**Work order**
Rewrite the entries below, changing "Find the location of" to "Identify the position of" wherever it occurs and leaving everything else as it is.

Data records: Begin

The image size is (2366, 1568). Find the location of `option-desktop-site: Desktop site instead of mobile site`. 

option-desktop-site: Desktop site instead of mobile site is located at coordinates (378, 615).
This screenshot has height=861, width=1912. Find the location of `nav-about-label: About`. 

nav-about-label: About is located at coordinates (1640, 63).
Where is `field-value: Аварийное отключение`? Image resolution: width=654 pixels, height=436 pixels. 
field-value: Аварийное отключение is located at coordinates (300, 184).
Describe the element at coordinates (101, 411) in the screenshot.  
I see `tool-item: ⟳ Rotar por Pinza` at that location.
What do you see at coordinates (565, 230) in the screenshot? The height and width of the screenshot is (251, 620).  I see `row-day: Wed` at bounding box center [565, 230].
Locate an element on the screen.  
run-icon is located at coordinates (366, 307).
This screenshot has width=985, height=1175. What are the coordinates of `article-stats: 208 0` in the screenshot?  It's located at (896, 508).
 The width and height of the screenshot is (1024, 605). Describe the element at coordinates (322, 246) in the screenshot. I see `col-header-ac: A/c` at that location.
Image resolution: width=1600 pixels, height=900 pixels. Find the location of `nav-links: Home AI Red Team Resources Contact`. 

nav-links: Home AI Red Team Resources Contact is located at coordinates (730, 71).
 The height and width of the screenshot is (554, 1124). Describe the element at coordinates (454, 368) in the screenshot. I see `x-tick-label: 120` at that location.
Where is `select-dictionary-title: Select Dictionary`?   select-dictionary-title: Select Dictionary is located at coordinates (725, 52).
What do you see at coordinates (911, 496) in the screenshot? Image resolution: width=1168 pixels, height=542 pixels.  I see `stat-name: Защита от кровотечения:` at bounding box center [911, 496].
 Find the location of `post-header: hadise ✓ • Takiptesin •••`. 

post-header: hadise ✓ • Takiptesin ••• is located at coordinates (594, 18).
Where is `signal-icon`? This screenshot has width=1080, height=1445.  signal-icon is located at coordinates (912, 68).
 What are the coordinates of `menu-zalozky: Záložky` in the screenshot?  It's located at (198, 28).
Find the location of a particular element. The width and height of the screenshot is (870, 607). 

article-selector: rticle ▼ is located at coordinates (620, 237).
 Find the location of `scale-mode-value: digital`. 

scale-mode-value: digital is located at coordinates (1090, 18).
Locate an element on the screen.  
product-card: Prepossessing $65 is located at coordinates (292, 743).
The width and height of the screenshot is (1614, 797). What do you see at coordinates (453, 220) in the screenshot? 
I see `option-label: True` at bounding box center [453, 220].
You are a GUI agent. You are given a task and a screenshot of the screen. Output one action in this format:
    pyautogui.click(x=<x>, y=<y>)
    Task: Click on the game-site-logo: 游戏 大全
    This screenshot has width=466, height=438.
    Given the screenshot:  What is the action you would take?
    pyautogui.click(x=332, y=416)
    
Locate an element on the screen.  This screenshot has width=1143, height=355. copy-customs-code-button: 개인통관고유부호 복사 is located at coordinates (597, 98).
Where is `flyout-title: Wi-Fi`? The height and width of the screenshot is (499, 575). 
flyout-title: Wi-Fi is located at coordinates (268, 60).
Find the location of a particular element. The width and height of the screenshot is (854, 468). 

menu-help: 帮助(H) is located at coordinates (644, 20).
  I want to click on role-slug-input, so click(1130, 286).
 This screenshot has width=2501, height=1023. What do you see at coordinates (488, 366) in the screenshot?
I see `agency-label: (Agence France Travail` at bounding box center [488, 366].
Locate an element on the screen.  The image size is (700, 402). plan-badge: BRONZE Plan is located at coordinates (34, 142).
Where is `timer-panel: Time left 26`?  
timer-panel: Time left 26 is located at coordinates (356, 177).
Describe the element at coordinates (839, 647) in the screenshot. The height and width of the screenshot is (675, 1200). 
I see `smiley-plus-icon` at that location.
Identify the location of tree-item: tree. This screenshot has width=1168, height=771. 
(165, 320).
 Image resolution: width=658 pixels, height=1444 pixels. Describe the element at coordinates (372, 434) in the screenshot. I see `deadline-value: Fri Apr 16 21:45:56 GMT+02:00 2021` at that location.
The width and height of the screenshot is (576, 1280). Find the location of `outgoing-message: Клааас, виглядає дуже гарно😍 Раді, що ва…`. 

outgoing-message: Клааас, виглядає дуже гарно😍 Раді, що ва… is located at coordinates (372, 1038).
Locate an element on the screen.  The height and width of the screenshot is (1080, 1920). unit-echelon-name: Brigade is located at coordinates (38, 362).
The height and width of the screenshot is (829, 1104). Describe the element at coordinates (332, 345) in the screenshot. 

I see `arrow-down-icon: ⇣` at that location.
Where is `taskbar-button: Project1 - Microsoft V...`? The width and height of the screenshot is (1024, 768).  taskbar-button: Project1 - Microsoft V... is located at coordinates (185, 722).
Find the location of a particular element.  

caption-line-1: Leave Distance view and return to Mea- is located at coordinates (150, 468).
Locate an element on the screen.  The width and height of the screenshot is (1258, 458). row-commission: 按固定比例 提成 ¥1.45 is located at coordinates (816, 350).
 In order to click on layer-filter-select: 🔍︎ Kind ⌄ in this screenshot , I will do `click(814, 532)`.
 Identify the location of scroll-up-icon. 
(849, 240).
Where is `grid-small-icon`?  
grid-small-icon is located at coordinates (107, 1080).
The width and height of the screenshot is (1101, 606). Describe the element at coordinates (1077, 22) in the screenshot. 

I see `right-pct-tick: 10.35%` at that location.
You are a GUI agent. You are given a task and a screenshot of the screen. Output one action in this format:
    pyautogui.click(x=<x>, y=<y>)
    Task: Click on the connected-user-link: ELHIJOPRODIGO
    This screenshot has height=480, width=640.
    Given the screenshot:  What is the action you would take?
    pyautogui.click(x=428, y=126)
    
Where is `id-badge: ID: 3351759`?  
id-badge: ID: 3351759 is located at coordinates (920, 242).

Data records: End

**Written answer**
The image size is (2366, 1568). Identify the position of `option-desktop-site: Desktop site instead of mobile site`. 

option-desktop-site: Desktop site instead of mobile site is located at coordinates (378, 615).
This screenshot has height=861, width=1912. Identify the position of `nav-about-label: About`. 

nav-about-label: About is located at coordinates (1640, 63).
Where is `field-value: Аварийное отключение`? Image resolution: width=654 pixels, height=436 pixels. 
field-value: Аварийное отключение is located at coordinates (300, 184).
Describe the element at coordinates (101, 411) in the screenshot.  
I see `tool-item: ⟳ Rotar por Pinza` at that location.
What do you see at coordinates (565, 230) in the screenshot? The height and width of the screenshot is (251, 620).  I see `row-day: Wed` at bounding box center [565, 230].
Locate an element on the screen.  
run-icon is located at coordinates (366, 307).
This screenshot has width=985, height=1175. What are the coordinates of `article-stats: 208 0` in the screenshot?  It's located at (896, 508).
 The width and height of the screenshot is (1024, 605). Describe the element at coordinates (322, 246) in the screenshot. I see `col-header-ac: A/c` at that location.
Image resolution: width=1600 pixels, height=900 pixels. Identify the position of `nav-links: Home AI Red Team Resources Contact`. 

nav-links: Home AI Red Team Resources Contact is located at coordinates (730, 71).
 The height and width of the screenshot is (554, 1124). Describe the element at coordinates (454, 368) in the screenshot. I see `x-tick-label: 120` at that location.
Where is `select-dictionary-title: Select Dictionary`?   select-dictionary-title: Select Dictionary is located at coordinates (725, 52).
What do you see at coordinates (911, 496) in the screenshot? Image resolution: width=1168 pixels, height=542 pixels.  I see `stat-name: Защита от кровотечения:` at bounding box center [911, 496].
 Identify the position of `post-header: hadise ✓ • Takiptesin •••`. 

post-header: hadise ✓ • Takiptesin ••• is located at coordinates (594, 18).
Where is `signal-icon`? This screenshot has width=1080, height=1445.  signal-icon is located at coordinates (912, 68).
 What are the coordinates of `menu-zalozky: Záložky` in the screenshot?  It's located at (198, 28).
Identify the position of a particular element. The width and height of the screenshot is (870, 607). 

article-selector: rticle ▼ is located at coordinates (620, 237).
 Identify the position of `scale-mode-value: digital`. 

scale-mode-value: digital is located at coordinates (1090, 18).
Locate an element on the screen.  
product-card: Prepossessing $65 is located at coordinates (292, 743).
The width and height of the screenshot is (1614, 797). What do you see at coordinates (453, 220) in the screenshot? 
I see `option-label: True` at bounding box center [453, 220].
You are a GUI agent. You are given a task and a screenshot of the screen. Output one action in this format:
    pyautogui.click(x=<x>, y=<y>)
    Task: Click on the game-site-logo: 游戏 大全
    This screenshot has width=466, height=438.
    Given the screenshot:  What is the action you would take?
    pyautogui.click(x=332, y=416)
    
Locate an element on the screen.  This screenshot has width=1143, height=355. copy-customs-code-button: 개인통관고유부호 복사 is located at coordinates (597, 98).
Where is `flyout-title: Wi-Fi`? The height and width of the screenshot is (499, 575). 
flyout-title: Wi-Fi is located at coordinates (268, 60).
Identify the position of a particular element. The width and height of the screenshot is (854, 468). 

menu-help: 帮助(H) is located at coordinates (644, 20).
  I want to click on role-slug-input, so click(1130, 286).
 This screenshot has width=2501, height=1023. What do you see at coordinates (488, 366) in the screenshot?
I see `agency-label: (Agence France Travail` at bounding box center [488, 366].
Locate an element on the screen.  The image size is (700, 402). plan-badge: BRONZE Plan is located at coordinates (34, 142).
Where is `timer-panel: Time left 26`?  
timer-panel: Time left 26 is located at coordinates (356, 177).
Describe the element at coordinates (839, 647) in the screenshot. The height and width of the screenshot is (675, 1200). 
I see `smiley-plus-icon` at that location.
Identify the location of tree-item: tree. This screenshot has width=1168, height=771. 
(165, 320).
 Image resolution: width=658 pixels, height=1444 pixels. Describe the element at coordinates (372, 434) in the screenshot. I see `deadline-value: Fri Apr 16 21:45:56 GMT+02:00 2021` at that location.
The width and height of the screenshot is (576, 1280). Identify the position of `outgoing-message: Клааас, виглядає дуже гарно😍 Раді, що ва…`. 

outgoing-message: Клааас, виглядає дуже гарно😍 Раді, що ва… is located at coordinates (372, 1038).
Locate an element on the screen.  The height and width of the screenshot is (1080, 1920). unit-echelon-name: Brigade is located at coordinates (38, 362).
The height and width of the screenshot is (829, 1104). Describe the element at coordinates (332, 345) in the screenshot. 

I see `arrow-down-icon: ⇣` at that location.
Where is `taskbar-button: Project1 - Microsoft V...`? The width and height of the screenshot is (1024, 768).  taskbar-button: Project1 - Microsoft V... is located at coordinates (185, 722).
Identify the position of a particular element.  

caption-line-1: Leave Distance view and return to Mea- is located at coordinates (150, 468).
Locate an element on the screen.  The width and height of the screenshot is (1258, 458). row-commission: 按固定比例 提成 ¥1.45 is located at coordinates (816, 350).
 In order to click on layer-filter-select: 🔍︎ Kind ⌄ in this screenshot , I will do `click(814, 532)`.
 Identify the location of scroll-up-icon. 
(849, 240).
Where is `grid-small-icon`?  
grid-small-icon is located at coordinates (107, 1080).
The width and height of the screenshot is (1101, 606). Describe the element at coordinates (1077, 22) in the screenshot. 

I see `right-pct-tick: 10.35%` at that location.
You are a GUI agent. You are given a task and a screenshot of the screen. Output one action in this format:
    pyautogui.click(x=<x>, y=<y>)
    Task: Click on the connected-user-link: ELHIJOPRODIGO
    This screenshot has height=480, width=640.
    Given the screenshot:  What is the action you would take?
    pyautogui.click(x=428, y=126)
    
Where is `id-badge: ID: 3351759`?  
id-badge: ID: 3351759 is located at coordinates (920, 242).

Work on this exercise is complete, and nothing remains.